I do have the backend (z/OS) qmgr's clustered and in a QSG. I have also defined the cluster q's as shared. My distrib qmgr's are also clustered. I guess like you, I thought this would be the solution to my problem.
So, that is why I sorta changed the question to "Is it possible to have HA between 2 different platforms." And of course it's difficult to explain sometimes what your environment is and that in turn makes it harder for other's to answer the question(s).
Below, I'll try to tell (the best of my ability) what's going on. The internet needs a whiteboard or paint program to put into message boards.
CLUSTERNAME: MQCLUST1
QMGRS/PLATFORM/CLUSTER
QMZ1/ZOS/MQCLUST1
QMZ2/ZOS/MQCLUST1
-both are on separate lpars, and in a QSG name MQVG
QMWIN1/W2K/MQCLUST1
-MC76 support pac installed to give priority to QMZ1.
On the z/OS we have a shared cluster q called BUY.ITEM
Now on the distrib side a user comes in, and some code is executed that needs to goto q BUY.ITEM
The W2K qmgr QMWIN1 requests the q BUY.ITEM and the MF qmgrs QMZ1 & QMZ2 send back saying we have that queue. So the message is put on the SYSYTEM.CLUSTER.TRANSMIT.QUEUE cluster-sndr channel TO.QMZ1 (10.10.10.50 1414) starts and the message makes it to the back end where it's processed, the end-user gets confirmation (via web browser and eventually email) that they have purchased something.
Now on a controlled shut down - same thing, except QMZ2 now takes over and cluster-sndr channel TO.QMZ2 (10.10.10.60 1414) starts and messages goto that lpar where it's processed and the user had no idea there was an planned/controlled failover.
Here is where the problem arises (in the very rare instance), but let's say QMZ1 get's hosed, TCP/IP stack fails, LPAR1 gets hosed..what ever, at any rate QMZ1 is no longer responding. So the front end program on QMWIN1 is requesting q BUY.ITEM, but still thinks QMZ1 can handle the request due to an unclean failure. So a message is put on the SYSTEM.CLUSTER.TRANSMIT.QUEUE.
Inside that message is XQH and within that the qmgr destination is QMZ1.

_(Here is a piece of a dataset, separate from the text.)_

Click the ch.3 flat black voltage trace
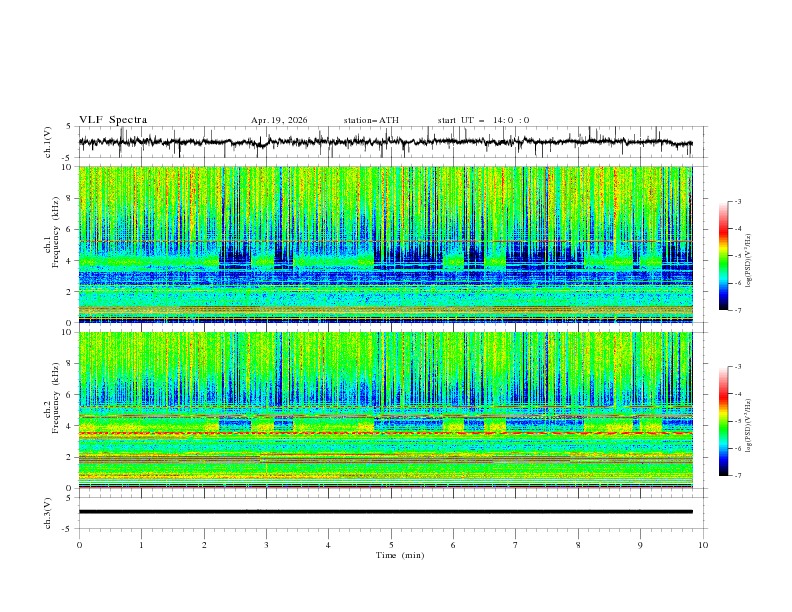Viewport: 792px width, 612px height. pyautogui.click(x=385, y=512)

Well, because QMZ1 is no longer taking requested and wasn't able to notify QMWIN1 it takes that distrib qmgr longer to "realize" that QMZ1 is no longer available before sending messages to QMZ2.
Depending on the load there could be several message waiting to be sent to QMZ1. Because of that the user doesn't know if they bought the item or not, because they get an error (on the web browser) because the message didnt' make it to the destination and wasn't processed in a timely manner.
Because of this a few things happen:
The user tries again, buys the item and everything works just fine because in the seconds it for the distrib qmgr to realize the QMZ1 isn't available, the traffic is redirected to QMZ2.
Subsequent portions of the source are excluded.